Two major IT providers suffered service problems this morning, causing CIOs and CISOs hours of grief.
A huge outage affected more than a dozen of content provider Cloudflare’s data centers, which affected a large number of major websites. It began around 2:34 a.m. Eastern time and was reported by the company to be resolved about an hour and a half later.
Ironically, the problem was caused by Cloudflare making a change to increase its resiliency.
Meanwhile the cloud-based Microsoft 365 service also reported outages. Around 6 a.m. Eastern the company tweeted that it was investigating complaints some users were experiencing delays or connection issues when accessing the Exchange Online service. That expanded to the realization that multiple Microsoft 365 services were experiencing delays, connection and search issues. The fault was in the traffic management infrastructure “not working as expected,” the company said around 8 a.m. Eastern. “We’ve successfully rerouted traffic, and we’re seeing an improvement in service availability.”

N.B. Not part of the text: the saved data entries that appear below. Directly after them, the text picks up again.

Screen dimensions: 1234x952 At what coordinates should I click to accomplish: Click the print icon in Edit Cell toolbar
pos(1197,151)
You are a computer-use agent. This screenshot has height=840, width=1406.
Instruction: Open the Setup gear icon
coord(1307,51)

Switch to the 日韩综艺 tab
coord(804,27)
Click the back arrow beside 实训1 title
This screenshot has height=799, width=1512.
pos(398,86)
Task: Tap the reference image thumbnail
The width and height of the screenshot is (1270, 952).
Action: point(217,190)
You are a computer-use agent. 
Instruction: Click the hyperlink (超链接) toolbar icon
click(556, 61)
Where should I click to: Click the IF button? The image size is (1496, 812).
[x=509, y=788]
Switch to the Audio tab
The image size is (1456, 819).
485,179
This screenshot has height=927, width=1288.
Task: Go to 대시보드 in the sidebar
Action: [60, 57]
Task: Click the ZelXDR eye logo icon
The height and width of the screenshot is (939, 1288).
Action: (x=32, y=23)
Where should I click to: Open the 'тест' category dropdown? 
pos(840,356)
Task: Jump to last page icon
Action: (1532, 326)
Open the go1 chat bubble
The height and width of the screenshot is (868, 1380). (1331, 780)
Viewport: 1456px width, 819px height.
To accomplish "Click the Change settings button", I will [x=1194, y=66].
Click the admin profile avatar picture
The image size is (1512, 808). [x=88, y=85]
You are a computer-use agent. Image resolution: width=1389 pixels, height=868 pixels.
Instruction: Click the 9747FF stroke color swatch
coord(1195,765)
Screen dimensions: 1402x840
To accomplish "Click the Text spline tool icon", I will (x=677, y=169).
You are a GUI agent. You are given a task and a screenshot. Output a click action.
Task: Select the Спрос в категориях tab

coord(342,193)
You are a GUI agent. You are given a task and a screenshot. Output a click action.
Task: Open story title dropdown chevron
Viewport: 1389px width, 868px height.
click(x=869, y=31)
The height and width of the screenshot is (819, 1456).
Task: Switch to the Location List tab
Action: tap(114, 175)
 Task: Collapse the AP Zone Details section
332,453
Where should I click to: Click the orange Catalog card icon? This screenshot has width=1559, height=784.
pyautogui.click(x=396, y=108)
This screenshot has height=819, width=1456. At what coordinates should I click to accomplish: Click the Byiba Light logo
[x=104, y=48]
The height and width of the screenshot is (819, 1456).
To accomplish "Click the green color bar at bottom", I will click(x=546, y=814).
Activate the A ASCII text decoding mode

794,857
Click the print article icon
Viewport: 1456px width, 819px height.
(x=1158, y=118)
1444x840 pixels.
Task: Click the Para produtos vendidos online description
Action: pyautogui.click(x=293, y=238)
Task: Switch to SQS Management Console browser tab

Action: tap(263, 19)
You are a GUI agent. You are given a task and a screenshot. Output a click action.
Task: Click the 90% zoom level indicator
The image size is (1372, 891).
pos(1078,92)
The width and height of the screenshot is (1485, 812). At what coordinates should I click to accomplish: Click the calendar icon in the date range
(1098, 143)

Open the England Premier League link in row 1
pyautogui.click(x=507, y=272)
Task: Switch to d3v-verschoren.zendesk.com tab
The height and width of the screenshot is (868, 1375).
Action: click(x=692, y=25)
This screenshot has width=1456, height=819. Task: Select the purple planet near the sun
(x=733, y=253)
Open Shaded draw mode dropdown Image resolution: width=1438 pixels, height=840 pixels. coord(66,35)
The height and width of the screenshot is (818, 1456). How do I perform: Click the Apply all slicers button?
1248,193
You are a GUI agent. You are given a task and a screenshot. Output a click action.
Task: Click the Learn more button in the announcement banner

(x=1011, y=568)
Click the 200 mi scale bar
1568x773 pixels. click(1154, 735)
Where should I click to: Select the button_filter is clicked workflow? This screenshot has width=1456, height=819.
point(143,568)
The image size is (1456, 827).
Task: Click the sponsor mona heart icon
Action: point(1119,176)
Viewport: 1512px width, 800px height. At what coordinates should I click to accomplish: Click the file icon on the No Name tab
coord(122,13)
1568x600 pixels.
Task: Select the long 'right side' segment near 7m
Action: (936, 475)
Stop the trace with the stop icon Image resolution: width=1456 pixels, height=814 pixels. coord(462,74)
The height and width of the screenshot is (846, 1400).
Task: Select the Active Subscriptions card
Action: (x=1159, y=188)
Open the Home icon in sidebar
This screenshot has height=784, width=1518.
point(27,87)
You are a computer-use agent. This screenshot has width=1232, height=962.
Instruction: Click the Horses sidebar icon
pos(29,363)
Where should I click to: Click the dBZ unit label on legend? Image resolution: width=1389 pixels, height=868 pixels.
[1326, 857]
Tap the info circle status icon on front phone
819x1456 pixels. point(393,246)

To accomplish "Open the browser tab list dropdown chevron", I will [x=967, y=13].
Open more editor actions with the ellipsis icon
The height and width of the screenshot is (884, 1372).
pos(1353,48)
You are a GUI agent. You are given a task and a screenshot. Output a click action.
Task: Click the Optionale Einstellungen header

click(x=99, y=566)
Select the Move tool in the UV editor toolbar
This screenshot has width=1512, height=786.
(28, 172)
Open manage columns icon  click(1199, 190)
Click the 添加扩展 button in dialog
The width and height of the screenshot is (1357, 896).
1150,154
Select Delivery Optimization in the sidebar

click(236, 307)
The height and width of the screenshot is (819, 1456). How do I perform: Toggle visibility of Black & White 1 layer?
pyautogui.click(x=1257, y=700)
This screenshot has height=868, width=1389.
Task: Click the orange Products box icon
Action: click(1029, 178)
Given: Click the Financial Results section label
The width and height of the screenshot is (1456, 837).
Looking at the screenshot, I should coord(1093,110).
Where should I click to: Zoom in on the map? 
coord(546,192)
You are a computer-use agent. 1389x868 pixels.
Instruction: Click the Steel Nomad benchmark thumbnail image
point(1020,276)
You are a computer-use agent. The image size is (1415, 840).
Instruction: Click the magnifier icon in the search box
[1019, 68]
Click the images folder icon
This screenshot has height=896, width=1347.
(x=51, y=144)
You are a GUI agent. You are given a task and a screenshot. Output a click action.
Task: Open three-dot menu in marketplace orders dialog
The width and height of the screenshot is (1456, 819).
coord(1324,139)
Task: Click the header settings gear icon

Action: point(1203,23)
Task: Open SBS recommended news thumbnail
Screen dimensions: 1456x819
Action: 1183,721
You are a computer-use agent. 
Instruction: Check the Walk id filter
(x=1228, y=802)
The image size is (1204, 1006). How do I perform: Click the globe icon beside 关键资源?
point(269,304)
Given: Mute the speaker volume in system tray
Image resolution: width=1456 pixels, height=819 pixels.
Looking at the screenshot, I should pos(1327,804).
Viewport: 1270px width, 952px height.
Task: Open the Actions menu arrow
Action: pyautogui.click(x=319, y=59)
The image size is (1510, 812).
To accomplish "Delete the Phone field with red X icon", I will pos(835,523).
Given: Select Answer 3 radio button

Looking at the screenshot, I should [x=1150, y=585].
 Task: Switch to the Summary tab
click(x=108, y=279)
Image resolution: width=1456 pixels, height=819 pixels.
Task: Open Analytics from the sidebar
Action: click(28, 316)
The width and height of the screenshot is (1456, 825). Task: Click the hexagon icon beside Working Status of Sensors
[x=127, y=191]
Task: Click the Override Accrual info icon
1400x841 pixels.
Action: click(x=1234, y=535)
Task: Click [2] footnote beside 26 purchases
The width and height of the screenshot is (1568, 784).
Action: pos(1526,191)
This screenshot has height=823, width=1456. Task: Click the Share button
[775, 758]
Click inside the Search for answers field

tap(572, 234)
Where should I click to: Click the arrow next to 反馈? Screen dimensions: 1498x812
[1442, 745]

In a blog this morning Cloudflare officials said traffic in 19 of its data centers were affected. Unfortunately they handle a significant proportion of its global traffic.
“This outage was caused by a change that was part of a long-running project to increase resilience in our busiest locations,” officials said. “A change to the network configuration in those locations caused an outage which started at 06:27 UTC. At 06:58 UTC the first data center was brought back online and by 07:42 UTC all data centers were online and working correctly.”
“We are very sorry for this outage. This was our error and not the result of an attack or malicious activity.”
Over the last 18 months Cloudflare has been trying to convert all of its busiest locations to a more flexible and resilient architecture, the company said. A critical part of this new architecture, which is designed as a Clos network, is an added layer of routing that creates a mesh of connections. This mesh allows Cloudflare to easily disable and enable parts of the internal network in a data center for maintenance or to deal with a problem
Like other IT networks, Cloudflare uses the BGP protocol. As part of this protocol, operators define policies that decide which prefixes (a collection of adjacent IP addresses) are advertised to peers (the other networks they connect to), or accepted from peers.
These policies have individual components, which are evaluated sequentially. The end result is that any given prefixes will either be advertised or not advertised. A change in policy can mean a previously advertised prefix is no longer advertised, known as being “withdrawn”, and those IP addresses will no longer be reachable on the Internet.
While deploying a change to Cloudflare’s prefix advertisement policies, a re-ordering of terms caused the withdrawal of a critical subset of prefixes, causing things to go sideways.